# Mahler's 8th Symphony (Studio Vs. Live)



## realdealblues (Mar 3, 2010)

In honor of getting my tickets yesterday to go see Mahler's 8th Symphony live in April  I started thinking about recordings. _(As a side note, I've been able to see Mahler's 3rd, 5th, 6th & 7th performed live by the Grand Rapids Symphony orchestra which is a couple hours away from me. I think they are probably the best semi-local orchestra around me and always do a pretty good job. The Devos Performance hall isn't huge per say, so it's a pretty rare treat for me to see the 8th performed live. Needless to say I'm pretty excited.)
_
Anyway, it seems like I read some time ago the 8th symphony has been recorded the least (other than maybe the unfinished 10th) do to the amount of performers needed. It is also most often recorded live instead of in the studio.

Wikipedia says there have been around 70 recordings made, but some were private pressings and not commercially released. They list like 56 commercial recordings, around 18 of those being recorded in the studio, and the rest being live.

They are listed here: http://en.wikipedia.org/wiki/Symphony_No._8_(Mahler)_discography

Some say you can only capture a work like this "Live", yet usually the recordings I always hear/see reviews rave about, are like Solti's 8th, which is a Studio recording.

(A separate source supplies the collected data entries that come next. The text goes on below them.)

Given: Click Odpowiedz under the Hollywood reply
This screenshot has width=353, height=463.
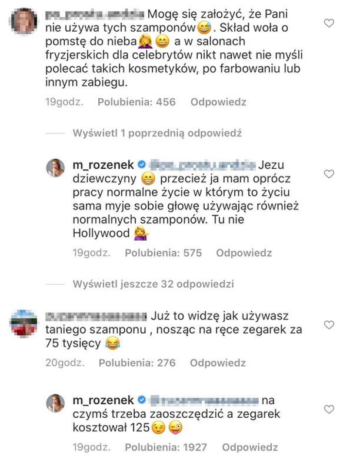Looking at the screenshot, I should 244,253.
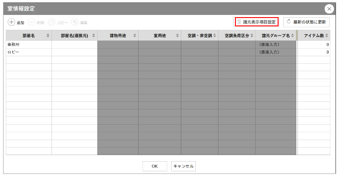Viewport: 341px width, 177px height.
Task: Click the 追加 (add) plus icon
Action: tap(11, 22)
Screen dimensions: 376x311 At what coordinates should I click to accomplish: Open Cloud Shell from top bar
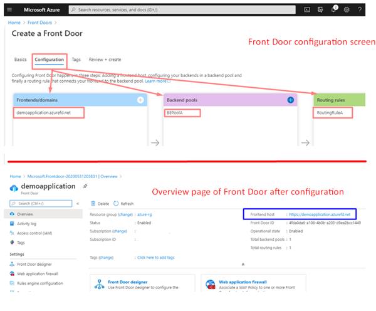306,10
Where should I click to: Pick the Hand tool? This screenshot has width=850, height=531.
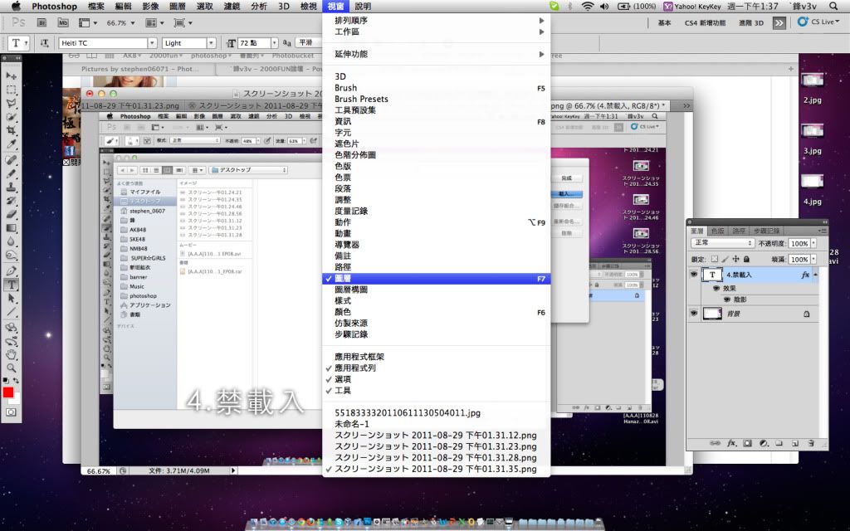click(12, 353)
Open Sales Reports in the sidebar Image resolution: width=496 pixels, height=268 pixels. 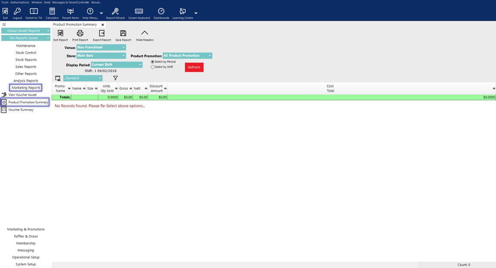tap(26, 67)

So here are my discussion questions.

1. What is your favorite Studio recording of the 8th?
2. What is your favorite Live Recording of the 8th?
3. Which do you prefer (Studio vs Live) and why?


----------



## itywltmt (May 29, 2011)

Studio: Solti / Chicago Symphony + assorted choral forces (DECCA)
Live: Dimitri Mitrpoulos/ Vienna Festival Orchestra (the recording I own was ON A SINGLE LP, so I can't say much for sound quality...) (EVEREST)

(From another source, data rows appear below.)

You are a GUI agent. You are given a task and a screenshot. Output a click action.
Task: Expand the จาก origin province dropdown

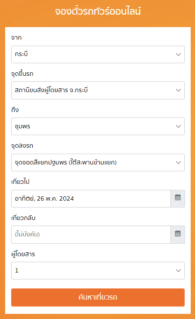[98, 54]
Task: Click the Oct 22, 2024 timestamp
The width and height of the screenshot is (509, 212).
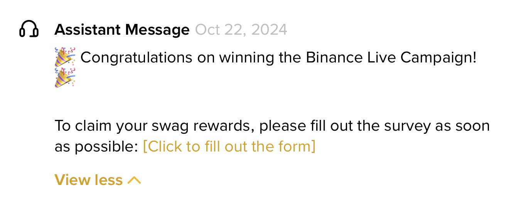Action: tap(241, 29)
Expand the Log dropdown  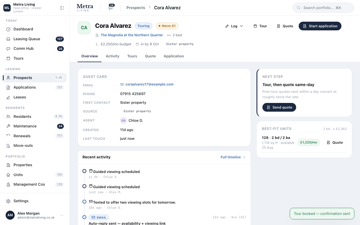tap(234, 26)
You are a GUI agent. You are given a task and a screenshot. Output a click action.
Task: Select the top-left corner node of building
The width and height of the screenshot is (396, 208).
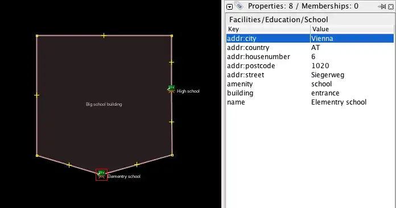[37, 36]
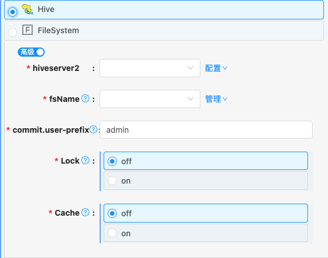Open the fsName dropdown
This screenshot has height=258, width=328.
(150, 99)

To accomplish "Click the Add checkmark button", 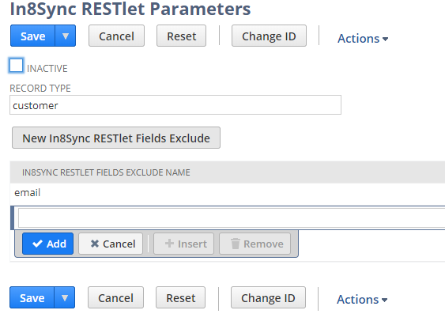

Usually, Live performances of anything have more spontaneity and exuberance, due to the energy of performing in fromnt of an audience. Because of the forces required (and many of the live performances do all they can to assemble 1000 performers...), I could imagine how the performances can lack preparation and finish. I would therefore argue that such performances could be inferior to the studio versions, which have the benefit of preparation, and multiple takes.

I envy you for attending a live performance of the Eighth - I expect it to be electric and memorable. The "being there" dimension is something no recording of a live performance can truly capture.

Just my thoughts...


----------



## realdealblues (Mar 3, 2010)

I agree with a lot of your points.

I always prefer a studio recording but I think the 8th really needs that "Live" feeling to be incorporated into it to really pay off. Very few studio recordings capture that for me with the 8th. Wyn Morris comes to mind as I think he did a good job of conveying this in his recording but his take on the 8th was a little different on the whole.

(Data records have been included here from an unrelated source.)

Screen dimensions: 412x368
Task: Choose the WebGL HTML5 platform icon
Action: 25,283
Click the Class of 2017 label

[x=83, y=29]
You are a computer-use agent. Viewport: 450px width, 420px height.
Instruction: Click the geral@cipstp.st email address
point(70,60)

After spending a few days thinking about it, my favorite recordings of the 8th are all live. I think Horenstein's version on the BBC Legends label is perfect. It holds everything for me, but unfortunately as someone else once wrote in a review, it must have been "Cold & Flu" season because you can hear the audience coughing through the whole recording and it really ruins what was an absolutely monumental performance for me.

Abbado's recording is probably the next best, followed by probably Bertini & Rattle.

Solti and Kubelik have nice studio 8th's but they don't "wow" me I guess. The 8th is probably Solti's best Mahler recording and it's held up a long time and I do enjoy hearing it from time. Tennstadt and Sinopoli both did nice jobs with studio recordings as well, but they both used one small choir (which they tried to make sound much bigger than it really did) which kind of ruins it for me as well.

Overall I guess I haven't been totally happy with any of the studio recordings out there of the 8th and I always come back to the Live versions.


----------